§ **TASK DETAILS**
Could you write out the entries word for word, from the line that contains "Task: Check Notes" through the line that contains "pyautogui.click(x=1012, y=106)", with the pictures left out?

§ **DATA PROVIDED**
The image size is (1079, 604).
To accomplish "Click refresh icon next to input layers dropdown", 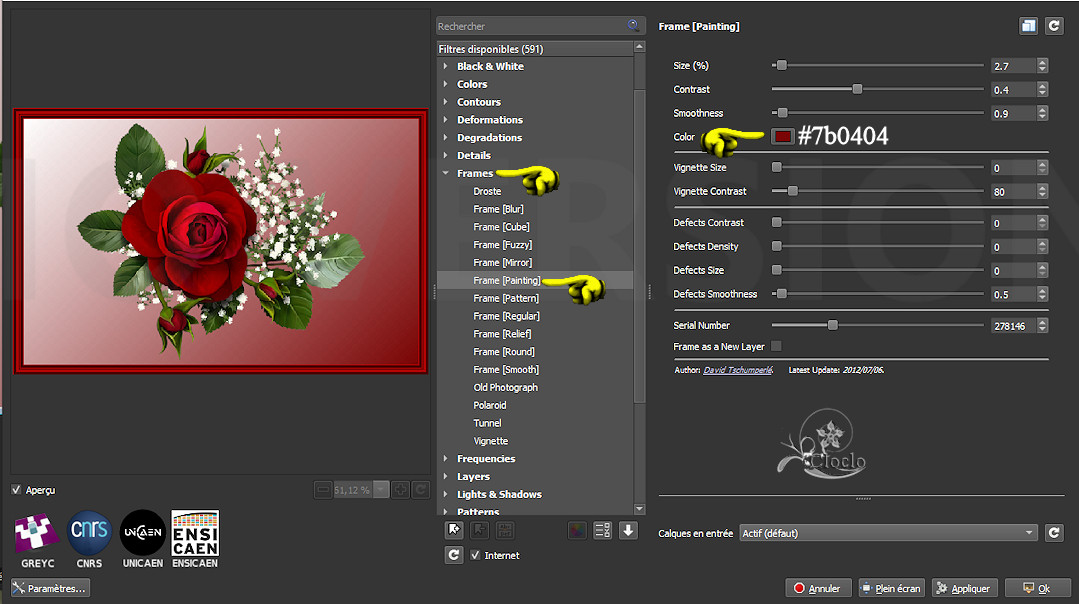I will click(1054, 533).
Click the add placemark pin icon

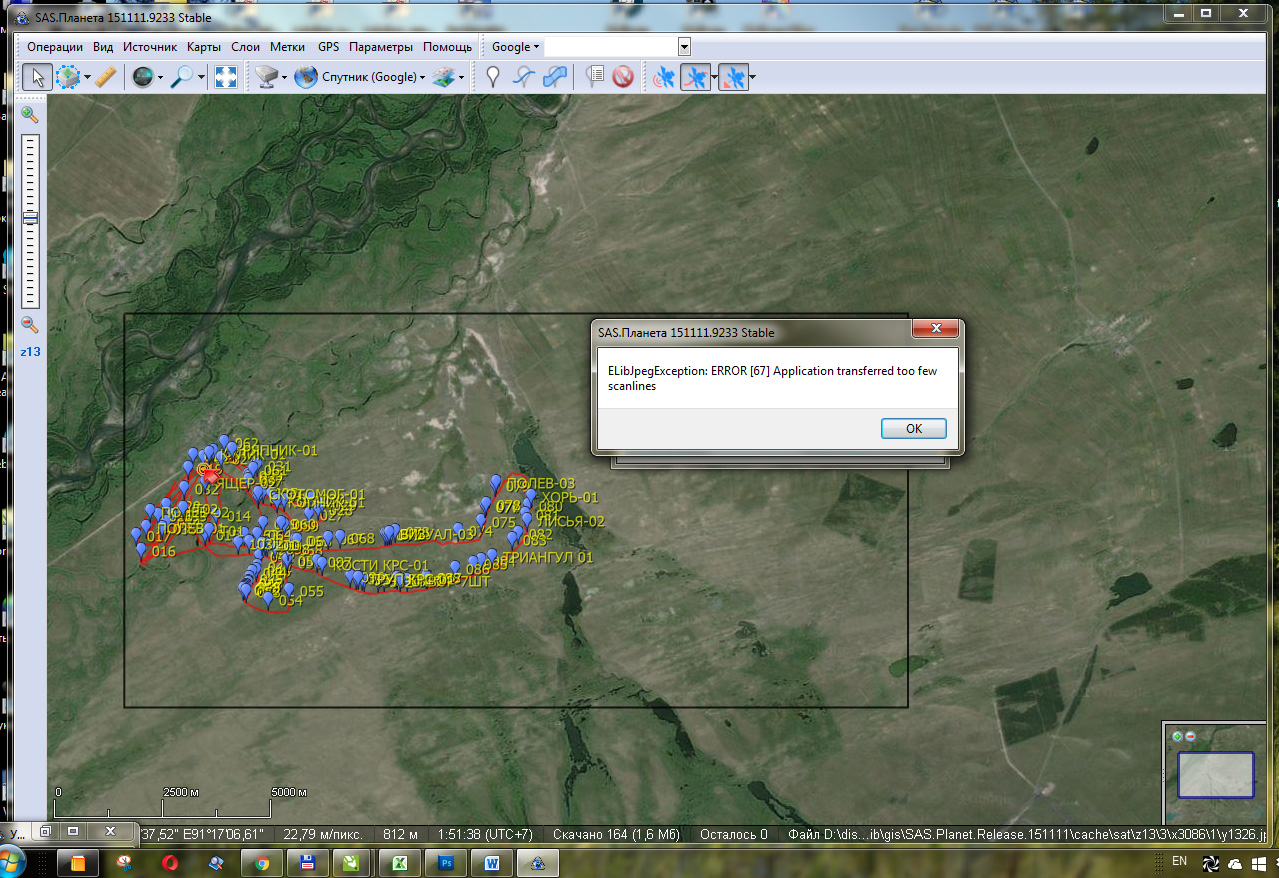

---

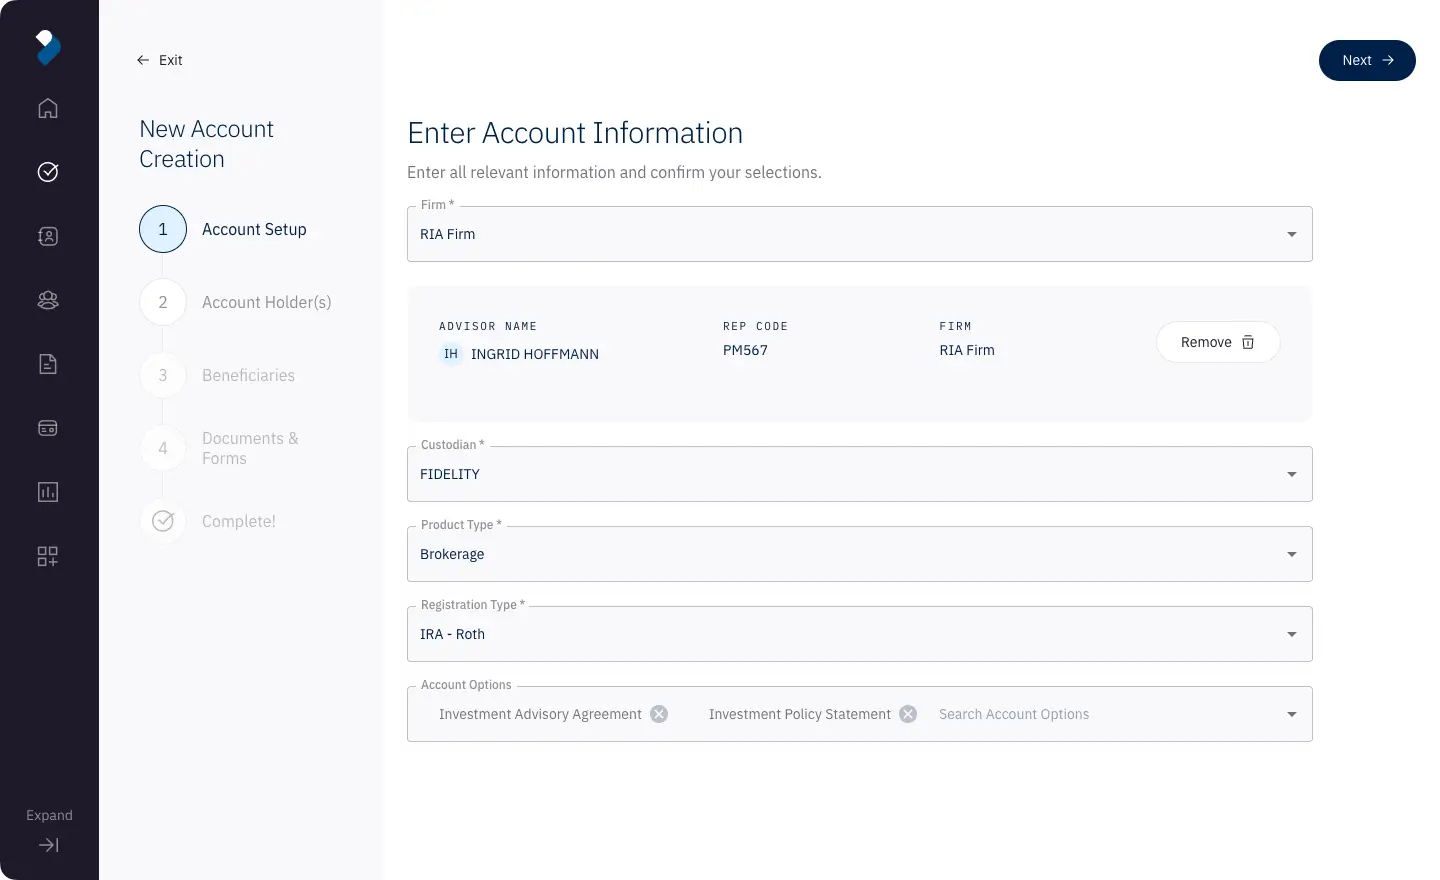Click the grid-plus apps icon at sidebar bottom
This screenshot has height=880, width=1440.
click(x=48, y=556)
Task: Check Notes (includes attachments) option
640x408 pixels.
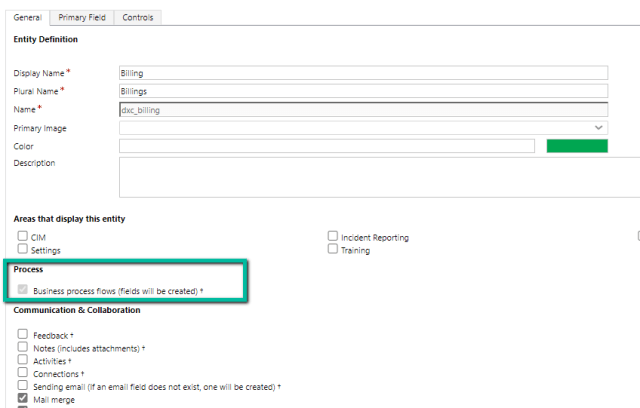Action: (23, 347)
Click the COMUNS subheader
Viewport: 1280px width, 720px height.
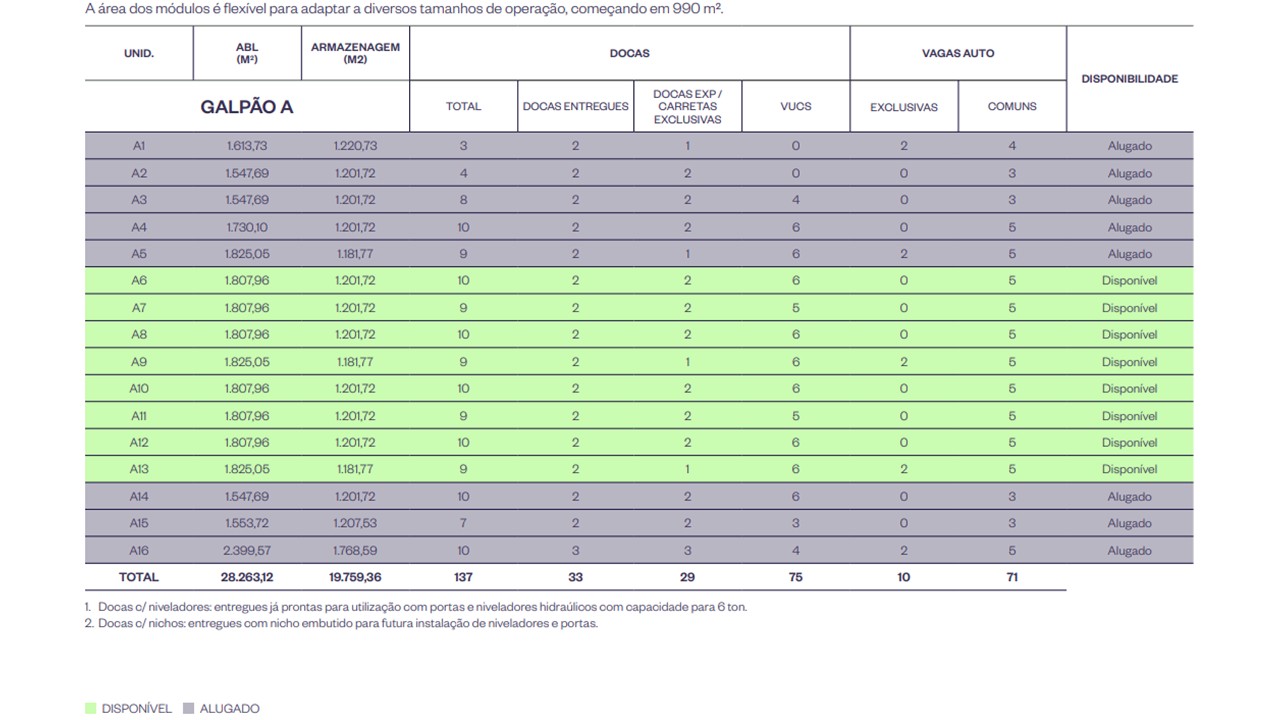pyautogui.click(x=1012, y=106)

§ **CORRECT RESPONSE**
Task: Check Notes (includes attachments) option
640x408 pixels.
Action: (23, 347)
Click the COMUNS subheader
Viewport: 1280px width, 720px height.
pyautogui.click(x=1012, y=106)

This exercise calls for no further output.